A proposed rule from the Transportation Department's Federal Motor Carrier Safety Administration (FMCSA), scheduled to be published in the Dec. 29 Federal Register, would revise the regulations for hours of service for drivers of property-carrying commercial motor vehicles--including a possible change to driving time requirements--in order to promote safety and to protect driver health.
The notice said that the proposed rule would provide flexibility for drivers to take breaks when needed and would reduce safety and health risks associated with long hours.
The proposed rule would maintain that the required off-duty period be a minimum of 10 consecutive hours for drivers. Driving time between two such off-duty periods could either be 10 hours, as it was prior to 2003, or 11 hours as is currently.
FMCSA said the 10-hour driving time is the “currently preferred option,” but is still examining the 11-hour driving period.
Under the proposed rule, the driving window would remain, on most days, at 14 consecutive hours after coming on duty following a break of at least 10 hours; but a driver would be permitted to be on duty for only 13 hours of that time as opposed to the current 14 hours. The on-duty time not spent driving includes such activities as waiting for cargo, having cargo unloaded, meals, and rest breaks.
A driver also would be required to be released from duty at the end of the 14-hour period. To provide drivers with the ability to rest, if needed, or to respond to unanticipated conditions, twice a week, drivers would be allowed to extend the driving window to 16 hours, but would be required to take three hours of breaks.
The weekly limits in the current rule (60 hours on duty in 7 days or 70 hours on duty in 8 days) would remain unchanged.
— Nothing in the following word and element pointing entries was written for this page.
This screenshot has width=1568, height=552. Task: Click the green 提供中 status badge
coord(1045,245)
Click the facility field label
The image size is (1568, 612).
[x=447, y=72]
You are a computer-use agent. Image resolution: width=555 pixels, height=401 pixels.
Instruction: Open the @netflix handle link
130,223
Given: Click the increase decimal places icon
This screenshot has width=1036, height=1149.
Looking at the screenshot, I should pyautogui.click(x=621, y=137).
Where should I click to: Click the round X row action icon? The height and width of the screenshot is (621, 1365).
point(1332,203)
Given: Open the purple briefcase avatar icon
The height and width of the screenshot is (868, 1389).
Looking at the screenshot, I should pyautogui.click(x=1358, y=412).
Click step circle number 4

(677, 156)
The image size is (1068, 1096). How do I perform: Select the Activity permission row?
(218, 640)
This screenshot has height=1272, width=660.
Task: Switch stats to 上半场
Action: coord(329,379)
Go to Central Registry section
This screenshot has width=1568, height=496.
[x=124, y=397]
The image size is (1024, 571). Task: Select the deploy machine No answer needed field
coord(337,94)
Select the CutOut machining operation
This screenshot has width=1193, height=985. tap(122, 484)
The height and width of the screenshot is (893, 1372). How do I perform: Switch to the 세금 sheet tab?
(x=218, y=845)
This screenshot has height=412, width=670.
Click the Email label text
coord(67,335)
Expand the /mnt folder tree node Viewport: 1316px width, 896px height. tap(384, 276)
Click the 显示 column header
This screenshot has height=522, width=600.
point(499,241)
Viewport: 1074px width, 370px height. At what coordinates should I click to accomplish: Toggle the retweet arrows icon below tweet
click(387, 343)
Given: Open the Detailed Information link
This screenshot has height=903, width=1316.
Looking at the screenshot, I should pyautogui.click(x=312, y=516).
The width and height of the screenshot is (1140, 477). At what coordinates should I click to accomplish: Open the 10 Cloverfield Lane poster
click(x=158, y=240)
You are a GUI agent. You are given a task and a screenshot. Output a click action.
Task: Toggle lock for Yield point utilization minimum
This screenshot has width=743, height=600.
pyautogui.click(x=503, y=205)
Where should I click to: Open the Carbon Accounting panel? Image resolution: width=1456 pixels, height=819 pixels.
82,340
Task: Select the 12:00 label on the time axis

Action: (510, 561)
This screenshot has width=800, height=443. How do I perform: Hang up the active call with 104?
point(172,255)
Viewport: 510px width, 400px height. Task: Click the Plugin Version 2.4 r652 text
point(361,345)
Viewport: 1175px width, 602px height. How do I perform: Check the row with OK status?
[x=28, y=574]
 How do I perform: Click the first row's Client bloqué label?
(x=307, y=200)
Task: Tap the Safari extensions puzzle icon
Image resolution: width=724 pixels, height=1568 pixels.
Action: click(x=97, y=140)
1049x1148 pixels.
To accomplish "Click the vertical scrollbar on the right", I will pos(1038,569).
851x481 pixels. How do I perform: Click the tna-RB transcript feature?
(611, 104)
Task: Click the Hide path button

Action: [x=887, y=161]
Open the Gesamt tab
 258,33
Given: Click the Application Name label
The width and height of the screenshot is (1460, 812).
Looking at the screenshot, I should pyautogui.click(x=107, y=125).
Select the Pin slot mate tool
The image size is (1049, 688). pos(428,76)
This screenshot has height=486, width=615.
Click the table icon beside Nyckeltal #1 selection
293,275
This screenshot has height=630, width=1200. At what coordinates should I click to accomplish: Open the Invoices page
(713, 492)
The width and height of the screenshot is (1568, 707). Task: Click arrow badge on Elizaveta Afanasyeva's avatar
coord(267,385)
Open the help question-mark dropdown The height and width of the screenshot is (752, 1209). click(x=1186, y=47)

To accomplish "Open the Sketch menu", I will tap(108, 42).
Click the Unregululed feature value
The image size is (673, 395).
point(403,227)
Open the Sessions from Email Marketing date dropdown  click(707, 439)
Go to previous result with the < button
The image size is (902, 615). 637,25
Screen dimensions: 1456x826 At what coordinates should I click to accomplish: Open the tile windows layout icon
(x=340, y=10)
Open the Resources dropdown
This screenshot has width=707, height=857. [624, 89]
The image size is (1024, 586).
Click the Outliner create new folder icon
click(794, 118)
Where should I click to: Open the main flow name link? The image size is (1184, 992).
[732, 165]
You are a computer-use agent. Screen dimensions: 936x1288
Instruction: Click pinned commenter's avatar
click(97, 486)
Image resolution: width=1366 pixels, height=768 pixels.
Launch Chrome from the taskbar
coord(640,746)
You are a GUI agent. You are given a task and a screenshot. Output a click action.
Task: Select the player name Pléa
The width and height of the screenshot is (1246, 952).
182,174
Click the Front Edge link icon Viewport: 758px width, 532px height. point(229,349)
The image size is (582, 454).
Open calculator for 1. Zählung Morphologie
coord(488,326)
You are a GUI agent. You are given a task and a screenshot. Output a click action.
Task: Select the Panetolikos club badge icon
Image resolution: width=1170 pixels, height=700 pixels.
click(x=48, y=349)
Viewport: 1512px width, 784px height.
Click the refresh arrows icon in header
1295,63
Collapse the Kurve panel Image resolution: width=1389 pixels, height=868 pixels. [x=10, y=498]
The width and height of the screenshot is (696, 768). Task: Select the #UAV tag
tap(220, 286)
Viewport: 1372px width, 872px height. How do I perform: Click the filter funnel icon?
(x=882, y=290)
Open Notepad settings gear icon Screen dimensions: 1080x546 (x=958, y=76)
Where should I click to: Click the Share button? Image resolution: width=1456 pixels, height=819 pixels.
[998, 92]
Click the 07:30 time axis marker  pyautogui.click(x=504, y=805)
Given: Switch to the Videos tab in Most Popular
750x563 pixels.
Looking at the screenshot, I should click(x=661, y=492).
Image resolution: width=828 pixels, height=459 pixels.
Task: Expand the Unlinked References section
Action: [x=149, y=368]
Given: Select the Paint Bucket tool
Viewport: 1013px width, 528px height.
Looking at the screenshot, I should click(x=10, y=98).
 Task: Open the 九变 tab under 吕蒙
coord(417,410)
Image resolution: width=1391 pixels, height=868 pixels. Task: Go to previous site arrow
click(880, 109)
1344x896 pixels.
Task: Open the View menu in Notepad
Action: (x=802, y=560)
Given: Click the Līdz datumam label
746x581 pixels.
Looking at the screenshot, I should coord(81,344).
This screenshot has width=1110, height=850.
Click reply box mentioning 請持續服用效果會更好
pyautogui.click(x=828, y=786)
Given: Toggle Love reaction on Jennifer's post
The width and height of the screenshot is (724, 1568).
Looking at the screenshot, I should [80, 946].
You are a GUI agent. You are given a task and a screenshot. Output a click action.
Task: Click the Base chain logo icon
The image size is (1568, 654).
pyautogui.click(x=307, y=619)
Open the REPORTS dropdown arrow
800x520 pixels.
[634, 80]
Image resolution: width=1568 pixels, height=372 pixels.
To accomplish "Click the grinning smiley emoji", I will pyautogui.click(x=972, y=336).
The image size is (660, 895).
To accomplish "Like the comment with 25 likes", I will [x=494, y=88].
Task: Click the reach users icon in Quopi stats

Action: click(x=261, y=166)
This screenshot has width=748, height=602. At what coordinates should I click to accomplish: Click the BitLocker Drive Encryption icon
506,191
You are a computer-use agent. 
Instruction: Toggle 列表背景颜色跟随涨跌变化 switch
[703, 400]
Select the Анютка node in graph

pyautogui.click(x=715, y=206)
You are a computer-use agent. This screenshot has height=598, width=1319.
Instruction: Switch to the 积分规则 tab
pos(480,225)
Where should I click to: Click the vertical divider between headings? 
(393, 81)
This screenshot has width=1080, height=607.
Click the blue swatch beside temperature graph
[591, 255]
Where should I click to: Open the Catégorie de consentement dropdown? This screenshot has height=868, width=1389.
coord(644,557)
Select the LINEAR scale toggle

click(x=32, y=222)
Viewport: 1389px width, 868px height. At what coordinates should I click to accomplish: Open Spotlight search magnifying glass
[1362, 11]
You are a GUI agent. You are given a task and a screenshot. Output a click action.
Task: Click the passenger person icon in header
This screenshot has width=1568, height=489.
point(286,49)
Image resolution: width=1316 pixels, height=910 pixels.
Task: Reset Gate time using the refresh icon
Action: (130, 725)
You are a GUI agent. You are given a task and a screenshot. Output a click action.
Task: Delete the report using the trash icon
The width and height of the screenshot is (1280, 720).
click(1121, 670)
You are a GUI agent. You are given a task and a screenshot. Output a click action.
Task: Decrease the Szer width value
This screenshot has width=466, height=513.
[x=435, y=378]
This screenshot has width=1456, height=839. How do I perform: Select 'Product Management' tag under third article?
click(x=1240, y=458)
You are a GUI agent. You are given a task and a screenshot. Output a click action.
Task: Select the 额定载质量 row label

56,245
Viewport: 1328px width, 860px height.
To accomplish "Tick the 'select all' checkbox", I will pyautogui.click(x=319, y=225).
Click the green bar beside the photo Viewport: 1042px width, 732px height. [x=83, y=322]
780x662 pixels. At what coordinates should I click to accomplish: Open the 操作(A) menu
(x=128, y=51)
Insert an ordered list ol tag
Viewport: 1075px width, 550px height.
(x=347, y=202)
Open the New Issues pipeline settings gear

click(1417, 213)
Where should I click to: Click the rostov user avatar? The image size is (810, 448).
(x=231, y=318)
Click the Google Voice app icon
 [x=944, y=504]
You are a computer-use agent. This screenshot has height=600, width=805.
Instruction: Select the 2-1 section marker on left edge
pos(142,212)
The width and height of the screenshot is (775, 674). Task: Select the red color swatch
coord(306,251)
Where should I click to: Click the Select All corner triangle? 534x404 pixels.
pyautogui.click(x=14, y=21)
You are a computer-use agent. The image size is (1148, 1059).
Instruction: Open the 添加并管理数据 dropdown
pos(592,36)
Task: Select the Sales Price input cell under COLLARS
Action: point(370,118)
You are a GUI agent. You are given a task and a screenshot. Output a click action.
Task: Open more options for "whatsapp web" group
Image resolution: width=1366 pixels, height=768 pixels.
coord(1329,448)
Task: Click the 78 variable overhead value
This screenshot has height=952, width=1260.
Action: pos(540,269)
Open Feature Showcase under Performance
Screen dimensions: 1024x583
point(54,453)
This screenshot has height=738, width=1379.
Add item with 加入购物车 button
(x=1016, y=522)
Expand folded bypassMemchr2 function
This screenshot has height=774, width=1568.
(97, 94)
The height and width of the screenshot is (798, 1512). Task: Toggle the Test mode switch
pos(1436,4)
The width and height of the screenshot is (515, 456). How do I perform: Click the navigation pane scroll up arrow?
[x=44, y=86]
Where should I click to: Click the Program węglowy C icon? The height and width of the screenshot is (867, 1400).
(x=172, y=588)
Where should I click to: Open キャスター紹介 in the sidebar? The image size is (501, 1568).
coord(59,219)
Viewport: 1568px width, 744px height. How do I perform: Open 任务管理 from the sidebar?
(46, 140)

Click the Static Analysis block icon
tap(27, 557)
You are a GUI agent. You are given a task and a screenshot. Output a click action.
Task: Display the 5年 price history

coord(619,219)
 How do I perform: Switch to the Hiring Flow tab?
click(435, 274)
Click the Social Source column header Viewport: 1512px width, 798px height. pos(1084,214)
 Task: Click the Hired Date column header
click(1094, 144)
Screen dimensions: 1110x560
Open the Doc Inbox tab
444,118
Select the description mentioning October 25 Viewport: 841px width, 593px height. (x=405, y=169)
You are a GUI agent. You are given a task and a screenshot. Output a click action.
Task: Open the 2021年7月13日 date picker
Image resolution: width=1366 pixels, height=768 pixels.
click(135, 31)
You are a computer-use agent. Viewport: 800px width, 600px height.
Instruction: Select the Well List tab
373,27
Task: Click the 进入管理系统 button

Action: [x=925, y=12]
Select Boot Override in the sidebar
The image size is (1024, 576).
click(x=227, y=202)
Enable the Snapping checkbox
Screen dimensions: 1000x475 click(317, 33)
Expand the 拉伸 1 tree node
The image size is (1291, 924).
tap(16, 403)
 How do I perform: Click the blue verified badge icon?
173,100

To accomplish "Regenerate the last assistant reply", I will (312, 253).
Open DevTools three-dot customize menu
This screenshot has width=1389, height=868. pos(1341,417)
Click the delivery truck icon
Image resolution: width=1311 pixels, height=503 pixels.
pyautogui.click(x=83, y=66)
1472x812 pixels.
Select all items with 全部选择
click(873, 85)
The 34-hour restart allowed under the current rule, which permits drivers to restart the 60- or 70-hour “clock" by taking a break of at least 34 consecutive hours off duty, would be retained, but with certain limitations.
The proposed rule also contains dozens of smaller changes.
“The [FMSCA] has attempted to structure these requirements to protect safety and health while maintaining industry flexibility and minimizing the impact on drivers working more reasonable schedules,” the notice said. “Because the drivers who work very extensive hours are a relatively small minority, FMCSA does not anticipate that this rule would have significant adverse impact on the industry.”
However, Bill Graves, president of the American Trucking Associations, said, in a Dec. 23 statement, that the proposal is “overly complex, chock full of unnecessary restrictions on professional truck drivers and, at its core, would substantially reduce trucking's productivity.”
Graves said the proposed rule will “likely reduce the maximum daily driving time to 10 hours.”
The trucking industry's safety performance while operating under the hours of service rules in place since 2004 “has been remarkable," said Graves.
“When viewed against trucking's sterling safety record, it's plain that the Obama administration's willingness to break something that's not broken likely has everything to do with politics and little or nothing to do with highway safety or driver health,” Graves said.
Hard-pressed to argue safety benefits of further restricting truck driver productivity, the administration is trying to justify its proposed changes as needed to improve driver health, he said.
Graves said that FMCSA estimated, in 2008, costs of over $2.2 billion if the daily drive time was reduced by one hour and the restart provision was significantly changed.
Officials from the International Brotherhood of Teamsters, which routinely lobbies for shorter driving times, were not available for comment, but the union's officials have argued that scientific evidence shows that increasing the length of time interstate truck drivers could drive within a single workday was unsafe for drivers and other motorists.
“There is good scientific evidence that shows performance begins to degrade after eight hours and the degradation increases geometrically between the 10th and 11th hours," said LaMont Byrd, director of the union's safety and health department, at a Jan. 19 “listening session” with the FMCSA.
The FMSCA had a previous rule on driving limits challenged in court. That rule was scheduled to take effect in January 2009 but was challenged in the U.S. Court of Appeals for the District of Columbia Circuit by the Teamsters and several safety advocacy groups.
In October 2009, the plaintiffs in the case, along with a Justice Department attorney representing FMCSA, requested that the court hold the case in abeyance pending a new proposed rule issued by the agency.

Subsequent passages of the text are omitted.